Galeries du laboratoire de Bure ©E.Sutre

Effectivement, Bure, malgré sa nouvelle salle polyvalente est loin d’être la zone attractive du coin. Le collège voisin à Montiers-sur-Saulx est maintenu sous perfusion “parce que c’est Bure” assène Nadine Schneider. À table, on écoute la porte-parole. On souffle aussi quelques mots assassins :

En 1997, l’ANDRA avait gommé les failles des cartes du BRGM [Bureau de recherches géologiques et minières, NDLR] transmises au cours de l’enquête publique. Pour les remettre à d’autres endroits sur les cartes…

Le problème majeur, outre celui des déchets radioactifs, l’absence de liens entre deux départements qui appartiennent à deux régions différentes dont les zones académiques ne sont pas les mêmes. Qui empêche parfois de fédérer la population – deux fois 190 000 personnes, en diminution depuis quelques années – derrière un “non à l’enfouissement des déchets”. Mais le manque de liant entre les deux départements ne provoque aucune résignation du côté du Bure Stop.

Entre septembre 2005 et janvier 2006, la Commission particulière de débat public sur les options générales en matière de gestion des déchets radioactifs de hautes activités et de moyenne activité à vie longue, avait conclu que l’enfouissement n’avait pas la faveur du public. “S’ils avaient écrit l’inverse, l’ANDRA le mettrait dans toutes ses publications”, ironise Nadine Schneider. Dans le rapport de la Commission], ces quelques lignes :

“Il y a un problème d’acceptabilité territoriale”, reconnaît un élu favorable au laboratoire de Bure. La pétition pour un référendum en Meuse et Haute-Marne, avec plusieurs dizaines de milliers de signatures (40 000 selon ses promoteurs), et les interventions du public le confirment.
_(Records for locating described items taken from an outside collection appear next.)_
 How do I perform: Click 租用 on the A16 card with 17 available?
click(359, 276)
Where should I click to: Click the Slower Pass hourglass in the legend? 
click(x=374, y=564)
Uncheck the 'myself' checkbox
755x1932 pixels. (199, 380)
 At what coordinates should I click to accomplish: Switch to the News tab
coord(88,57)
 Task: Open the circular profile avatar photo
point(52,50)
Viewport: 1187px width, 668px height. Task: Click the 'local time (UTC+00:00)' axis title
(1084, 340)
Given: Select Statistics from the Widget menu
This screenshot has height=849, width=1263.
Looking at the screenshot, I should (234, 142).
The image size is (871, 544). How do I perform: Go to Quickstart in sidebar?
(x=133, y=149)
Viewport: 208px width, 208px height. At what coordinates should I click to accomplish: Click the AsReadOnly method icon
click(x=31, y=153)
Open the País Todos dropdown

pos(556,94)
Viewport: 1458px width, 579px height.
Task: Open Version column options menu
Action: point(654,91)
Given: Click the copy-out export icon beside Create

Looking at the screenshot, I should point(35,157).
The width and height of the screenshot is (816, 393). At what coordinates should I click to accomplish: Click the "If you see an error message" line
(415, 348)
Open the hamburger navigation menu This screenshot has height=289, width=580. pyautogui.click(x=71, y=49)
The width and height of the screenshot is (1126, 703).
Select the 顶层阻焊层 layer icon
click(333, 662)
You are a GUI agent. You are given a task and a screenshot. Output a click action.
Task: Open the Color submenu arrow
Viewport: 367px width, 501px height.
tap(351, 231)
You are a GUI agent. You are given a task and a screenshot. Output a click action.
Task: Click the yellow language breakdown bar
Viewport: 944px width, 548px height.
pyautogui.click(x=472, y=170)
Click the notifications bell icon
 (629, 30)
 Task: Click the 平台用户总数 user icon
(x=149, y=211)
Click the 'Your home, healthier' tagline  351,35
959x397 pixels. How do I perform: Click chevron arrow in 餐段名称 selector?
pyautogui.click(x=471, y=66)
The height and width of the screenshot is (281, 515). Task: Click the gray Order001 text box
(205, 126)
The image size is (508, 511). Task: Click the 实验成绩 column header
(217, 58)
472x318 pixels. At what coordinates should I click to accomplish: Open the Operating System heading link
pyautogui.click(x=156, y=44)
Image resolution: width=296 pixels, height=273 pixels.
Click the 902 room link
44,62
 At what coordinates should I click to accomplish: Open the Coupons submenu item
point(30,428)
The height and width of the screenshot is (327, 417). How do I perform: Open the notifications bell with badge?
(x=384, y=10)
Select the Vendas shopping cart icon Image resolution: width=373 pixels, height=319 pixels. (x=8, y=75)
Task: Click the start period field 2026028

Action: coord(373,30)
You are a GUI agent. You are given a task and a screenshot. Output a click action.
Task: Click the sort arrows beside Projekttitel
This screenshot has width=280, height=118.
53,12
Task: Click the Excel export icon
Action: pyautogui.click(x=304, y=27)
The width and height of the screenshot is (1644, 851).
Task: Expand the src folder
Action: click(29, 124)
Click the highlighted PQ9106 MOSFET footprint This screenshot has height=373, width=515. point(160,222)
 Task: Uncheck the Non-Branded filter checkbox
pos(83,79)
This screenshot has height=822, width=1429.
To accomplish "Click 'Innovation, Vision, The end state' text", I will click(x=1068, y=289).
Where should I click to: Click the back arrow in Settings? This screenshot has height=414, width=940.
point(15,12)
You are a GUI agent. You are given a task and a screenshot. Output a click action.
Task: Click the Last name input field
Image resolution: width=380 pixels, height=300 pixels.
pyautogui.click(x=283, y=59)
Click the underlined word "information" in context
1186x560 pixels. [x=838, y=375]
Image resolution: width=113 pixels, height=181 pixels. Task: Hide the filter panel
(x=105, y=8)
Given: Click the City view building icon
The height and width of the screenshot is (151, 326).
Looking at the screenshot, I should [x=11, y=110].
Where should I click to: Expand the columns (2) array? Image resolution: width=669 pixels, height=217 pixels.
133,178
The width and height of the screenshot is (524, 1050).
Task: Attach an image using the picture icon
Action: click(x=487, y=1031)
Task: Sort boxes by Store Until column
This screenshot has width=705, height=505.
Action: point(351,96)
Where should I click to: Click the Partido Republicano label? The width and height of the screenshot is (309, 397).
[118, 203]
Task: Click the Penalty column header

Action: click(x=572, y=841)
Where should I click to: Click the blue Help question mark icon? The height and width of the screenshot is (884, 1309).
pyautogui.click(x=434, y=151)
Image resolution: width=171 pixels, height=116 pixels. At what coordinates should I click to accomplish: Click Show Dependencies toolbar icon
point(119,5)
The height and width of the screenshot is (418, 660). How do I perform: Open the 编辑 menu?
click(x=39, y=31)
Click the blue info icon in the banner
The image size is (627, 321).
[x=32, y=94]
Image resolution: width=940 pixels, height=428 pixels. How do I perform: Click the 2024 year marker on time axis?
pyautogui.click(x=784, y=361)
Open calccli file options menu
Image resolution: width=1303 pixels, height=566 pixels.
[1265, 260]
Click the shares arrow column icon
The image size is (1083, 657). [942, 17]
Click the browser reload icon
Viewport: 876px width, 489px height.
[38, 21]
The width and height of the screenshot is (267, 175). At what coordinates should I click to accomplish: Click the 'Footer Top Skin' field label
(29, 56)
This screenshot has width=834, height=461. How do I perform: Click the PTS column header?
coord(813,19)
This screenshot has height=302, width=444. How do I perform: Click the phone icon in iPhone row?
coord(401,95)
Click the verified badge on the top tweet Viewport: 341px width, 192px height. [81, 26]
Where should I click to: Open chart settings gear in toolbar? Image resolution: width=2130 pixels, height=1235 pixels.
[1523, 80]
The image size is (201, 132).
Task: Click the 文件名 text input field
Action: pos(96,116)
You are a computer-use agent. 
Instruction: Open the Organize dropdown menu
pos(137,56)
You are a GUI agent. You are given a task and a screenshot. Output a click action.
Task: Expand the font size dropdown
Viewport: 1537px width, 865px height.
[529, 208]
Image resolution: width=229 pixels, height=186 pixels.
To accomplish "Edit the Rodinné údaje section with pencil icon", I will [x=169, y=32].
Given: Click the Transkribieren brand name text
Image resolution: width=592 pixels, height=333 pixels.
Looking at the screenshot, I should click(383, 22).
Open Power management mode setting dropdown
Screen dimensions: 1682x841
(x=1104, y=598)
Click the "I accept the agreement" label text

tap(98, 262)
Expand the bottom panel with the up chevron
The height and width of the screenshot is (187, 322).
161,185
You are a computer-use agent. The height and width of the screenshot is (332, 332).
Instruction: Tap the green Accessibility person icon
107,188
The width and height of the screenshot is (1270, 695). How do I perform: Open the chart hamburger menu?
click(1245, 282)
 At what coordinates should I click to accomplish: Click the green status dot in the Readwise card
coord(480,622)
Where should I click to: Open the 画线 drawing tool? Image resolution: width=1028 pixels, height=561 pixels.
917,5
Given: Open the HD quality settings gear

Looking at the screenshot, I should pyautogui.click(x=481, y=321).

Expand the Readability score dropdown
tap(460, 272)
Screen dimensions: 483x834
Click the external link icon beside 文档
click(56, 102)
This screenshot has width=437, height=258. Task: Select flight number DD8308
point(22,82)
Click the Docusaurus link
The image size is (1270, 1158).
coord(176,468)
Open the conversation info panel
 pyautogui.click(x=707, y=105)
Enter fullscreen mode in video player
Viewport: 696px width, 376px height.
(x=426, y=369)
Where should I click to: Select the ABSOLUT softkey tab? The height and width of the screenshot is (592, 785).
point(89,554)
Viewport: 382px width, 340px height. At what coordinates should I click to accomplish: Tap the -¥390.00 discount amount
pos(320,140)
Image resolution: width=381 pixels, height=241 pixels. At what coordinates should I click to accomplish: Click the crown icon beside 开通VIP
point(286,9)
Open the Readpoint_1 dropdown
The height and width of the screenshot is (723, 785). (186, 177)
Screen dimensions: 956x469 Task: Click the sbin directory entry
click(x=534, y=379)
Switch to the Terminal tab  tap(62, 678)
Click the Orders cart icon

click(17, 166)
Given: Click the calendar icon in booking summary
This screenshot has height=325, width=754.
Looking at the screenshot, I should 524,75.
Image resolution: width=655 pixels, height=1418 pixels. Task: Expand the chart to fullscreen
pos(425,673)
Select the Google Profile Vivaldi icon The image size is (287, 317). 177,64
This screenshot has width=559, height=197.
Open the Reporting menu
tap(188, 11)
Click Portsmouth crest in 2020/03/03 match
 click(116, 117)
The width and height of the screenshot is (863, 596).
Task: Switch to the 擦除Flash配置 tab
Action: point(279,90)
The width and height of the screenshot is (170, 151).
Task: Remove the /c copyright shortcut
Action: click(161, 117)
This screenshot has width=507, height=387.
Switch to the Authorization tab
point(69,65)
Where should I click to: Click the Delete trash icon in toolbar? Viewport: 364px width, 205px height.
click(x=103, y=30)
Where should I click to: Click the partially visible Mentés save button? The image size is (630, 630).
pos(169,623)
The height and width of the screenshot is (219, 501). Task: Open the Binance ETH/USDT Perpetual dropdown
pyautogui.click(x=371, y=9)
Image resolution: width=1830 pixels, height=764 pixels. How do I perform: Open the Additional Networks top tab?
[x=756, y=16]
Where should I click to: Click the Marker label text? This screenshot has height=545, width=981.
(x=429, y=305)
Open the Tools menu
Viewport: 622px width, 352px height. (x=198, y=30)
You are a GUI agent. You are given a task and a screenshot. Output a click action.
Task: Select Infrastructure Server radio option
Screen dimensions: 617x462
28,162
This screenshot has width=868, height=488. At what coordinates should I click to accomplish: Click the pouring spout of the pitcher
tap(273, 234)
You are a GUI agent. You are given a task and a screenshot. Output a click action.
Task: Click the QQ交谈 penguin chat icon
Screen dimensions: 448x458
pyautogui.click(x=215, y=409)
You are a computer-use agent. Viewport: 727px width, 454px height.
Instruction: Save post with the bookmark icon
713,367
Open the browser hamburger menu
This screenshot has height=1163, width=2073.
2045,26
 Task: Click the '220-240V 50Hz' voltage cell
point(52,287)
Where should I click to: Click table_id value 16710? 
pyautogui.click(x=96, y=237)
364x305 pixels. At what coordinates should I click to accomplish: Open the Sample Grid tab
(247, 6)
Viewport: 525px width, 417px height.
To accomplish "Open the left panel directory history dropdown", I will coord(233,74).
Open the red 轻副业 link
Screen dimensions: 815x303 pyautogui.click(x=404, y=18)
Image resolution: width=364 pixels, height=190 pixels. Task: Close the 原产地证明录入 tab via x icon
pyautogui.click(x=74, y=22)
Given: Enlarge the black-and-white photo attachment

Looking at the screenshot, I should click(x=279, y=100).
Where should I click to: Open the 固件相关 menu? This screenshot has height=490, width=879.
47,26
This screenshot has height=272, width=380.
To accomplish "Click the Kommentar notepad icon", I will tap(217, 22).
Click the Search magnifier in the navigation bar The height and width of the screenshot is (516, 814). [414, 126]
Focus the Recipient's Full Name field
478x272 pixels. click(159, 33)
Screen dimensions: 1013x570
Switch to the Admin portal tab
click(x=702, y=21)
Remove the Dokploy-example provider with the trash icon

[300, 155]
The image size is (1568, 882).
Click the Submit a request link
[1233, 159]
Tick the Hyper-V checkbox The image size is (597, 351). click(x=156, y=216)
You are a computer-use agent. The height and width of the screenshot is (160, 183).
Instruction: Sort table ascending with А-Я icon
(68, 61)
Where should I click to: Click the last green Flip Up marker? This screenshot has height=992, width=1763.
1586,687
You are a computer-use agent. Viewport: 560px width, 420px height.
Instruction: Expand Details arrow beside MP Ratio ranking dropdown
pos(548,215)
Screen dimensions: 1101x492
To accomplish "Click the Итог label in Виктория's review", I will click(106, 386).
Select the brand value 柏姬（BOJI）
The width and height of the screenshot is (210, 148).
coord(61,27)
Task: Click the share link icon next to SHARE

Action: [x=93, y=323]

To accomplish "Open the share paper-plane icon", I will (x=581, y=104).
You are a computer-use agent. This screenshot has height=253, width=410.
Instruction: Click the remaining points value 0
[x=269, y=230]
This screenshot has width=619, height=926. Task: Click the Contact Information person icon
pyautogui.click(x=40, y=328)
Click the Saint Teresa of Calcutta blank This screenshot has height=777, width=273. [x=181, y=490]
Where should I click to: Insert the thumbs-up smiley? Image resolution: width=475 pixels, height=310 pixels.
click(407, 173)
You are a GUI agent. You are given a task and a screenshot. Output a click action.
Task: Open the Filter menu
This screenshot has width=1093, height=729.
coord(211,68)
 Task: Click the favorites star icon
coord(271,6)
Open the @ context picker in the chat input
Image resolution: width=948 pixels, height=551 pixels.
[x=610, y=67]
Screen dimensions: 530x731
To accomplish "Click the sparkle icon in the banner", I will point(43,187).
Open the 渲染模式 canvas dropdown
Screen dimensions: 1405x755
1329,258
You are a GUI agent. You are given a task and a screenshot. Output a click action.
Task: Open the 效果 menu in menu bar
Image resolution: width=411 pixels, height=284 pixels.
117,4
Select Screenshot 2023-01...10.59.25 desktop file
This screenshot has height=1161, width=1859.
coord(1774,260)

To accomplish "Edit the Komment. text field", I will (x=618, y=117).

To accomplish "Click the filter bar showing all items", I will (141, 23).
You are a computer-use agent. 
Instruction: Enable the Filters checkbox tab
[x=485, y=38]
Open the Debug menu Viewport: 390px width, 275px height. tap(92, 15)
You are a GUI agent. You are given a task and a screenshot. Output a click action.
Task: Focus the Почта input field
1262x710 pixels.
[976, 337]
L’association dénonce et a une idée très imagée pour décrire ce contre quoi ils se battent : “Quand on sait pas quoi faire de quelque chose, on ne peut pas le mettre dans un trou et le refermer. C’est le principe de la poussière sous le tapis.”

Le débat est lancé depuis près de vingt ans et met au jour les problématiques temporelles du projet. Notamment celui de la gouvernance pour les cent ans à venir et l’ouverture de l’enfouissement des déchets aux pays étrangers, interdit pour le moment.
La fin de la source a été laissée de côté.